Paul’s Rant BY PAUL LIVIUS
Will a history of broken promises haunt Raytown City Hall on August 7th?
Given the city’s track record of broken promises on tax increases, it may very well happen.
Voters have long memories. Raytown voters are not an exception. One only has to look back a couple of years to recall promises made by City Hall that turned out to be false promises.
PUBLIC SAFETY SALES TAX: Raytown voters were promised a Public Safety Sales Tax would hire additional patrol officers. Proceeds from the sales tax were also promised to guarantee solid financial footing for the Raytown Ambulance Service.
Both promises have turned out to be true. Promised positions within the police department were never filled. In fact, just the opposite happened. Once the tax was passed, the Board approved a city budget that stripped funding from positions within the police department.
Here is how it would work. Once the gasoline tax, which is supposed to be dedicated toward street repair, is approved, regular funding for street repair would be cut from the city’s budget. The result would mean no real gain in money being spent on street repair.

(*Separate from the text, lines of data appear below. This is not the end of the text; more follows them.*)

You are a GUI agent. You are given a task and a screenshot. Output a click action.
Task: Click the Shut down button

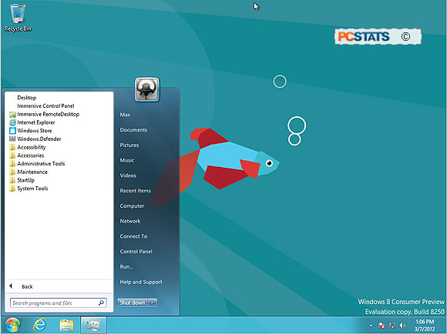click(133, 302)
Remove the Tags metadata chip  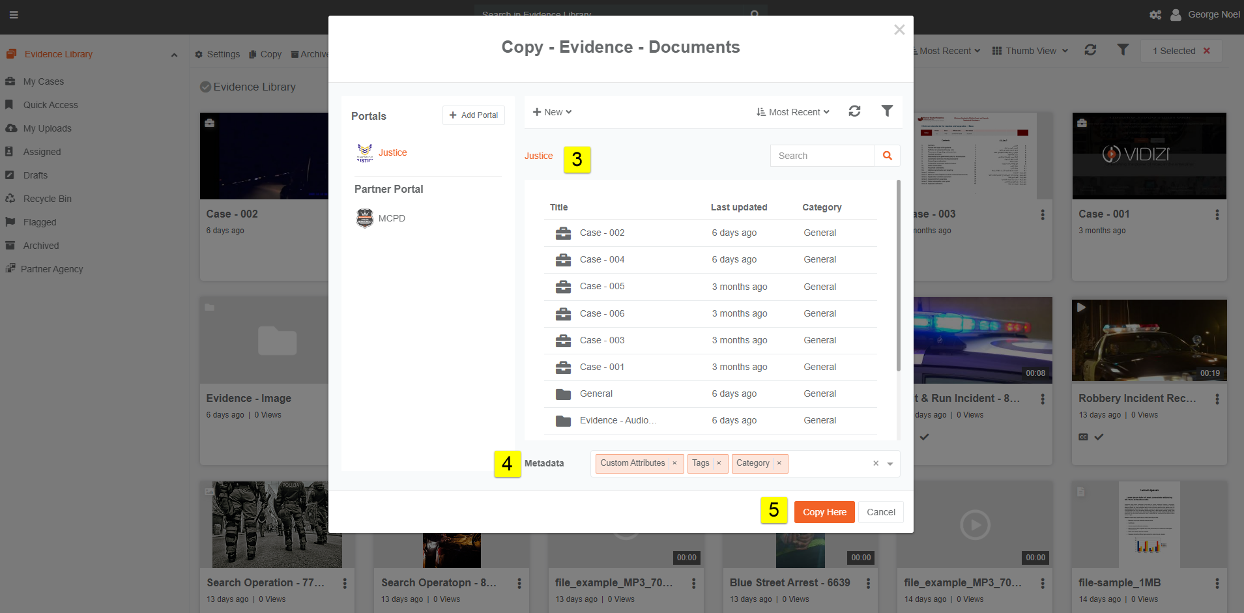coord(719,463)
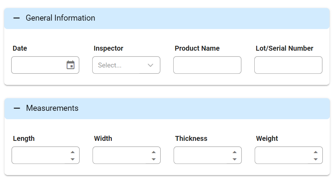This screenshot has width=334, height=180.
Task: Decrement the Width stepper down arrow
Action: [153, 159]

Critics of City Hall are quick to remind listeners, “they did it before . . . they will do it again.”
PARK/STORM SEWER SALES TAX FIASCO: In 2010 Raytown voters were promised a “split” of sales tax revenue between Raytown Parks and Storm Sewer repair in Raytown. In reality, the Park Department received 100% of the funding for nearly six years. The Board finally did address the situation with a “split” of 70% for Parks and 30% for storm sewer projects.
AMBULANCE FUNDING: The Public Safety Sales Tax was also supposed to be used put ambulance service on a solid footing. If that is the case, why has the city been shopping for a vendor to take over the ambulance service?

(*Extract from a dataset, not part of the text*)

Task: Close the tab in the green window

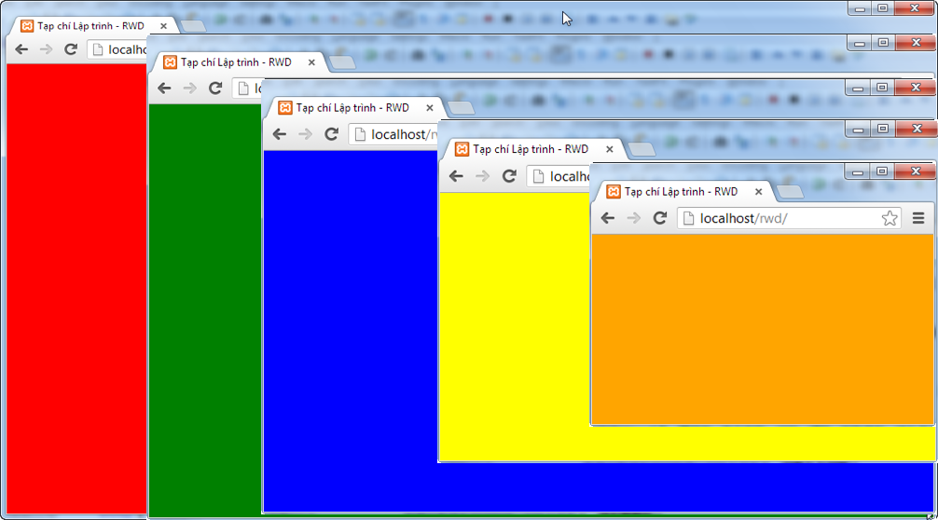Action: point(313,62)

Sources within the Raytown Fire Department have confirmed they have been approached to consider taking over the Raytown Ambulance Service. It has also been confirmed that similar discussions have been held with at least two other private ambulance services as well.
17 DAYS . . .
ELECTION OVERVIEW BY GREG WALTERS
Seventeen days. That is how many days are left until the August 7th Primary Election.
This election has a little something for everyone. Nationally, Missouri is in the spotlight because of what appears to be a November Election already being played out between Senator Claire McCaskill and Attorney General Josh Hawley. Watch for this contest to heat up to a fever pitch as November comes near. It will be one of the most closely watched races on the national scene.
The state wide vote on a Right to Work Amendment is expected to increase voter participation within Missouri.
Locally, the spotlight is being captured by a set of three poorly timed tax increase questions coming before the voters in Raytown.
The “yes” campaign appears to be a disorganized mess of hefty tax increases designed to hit Raytowners with a three punch knockout.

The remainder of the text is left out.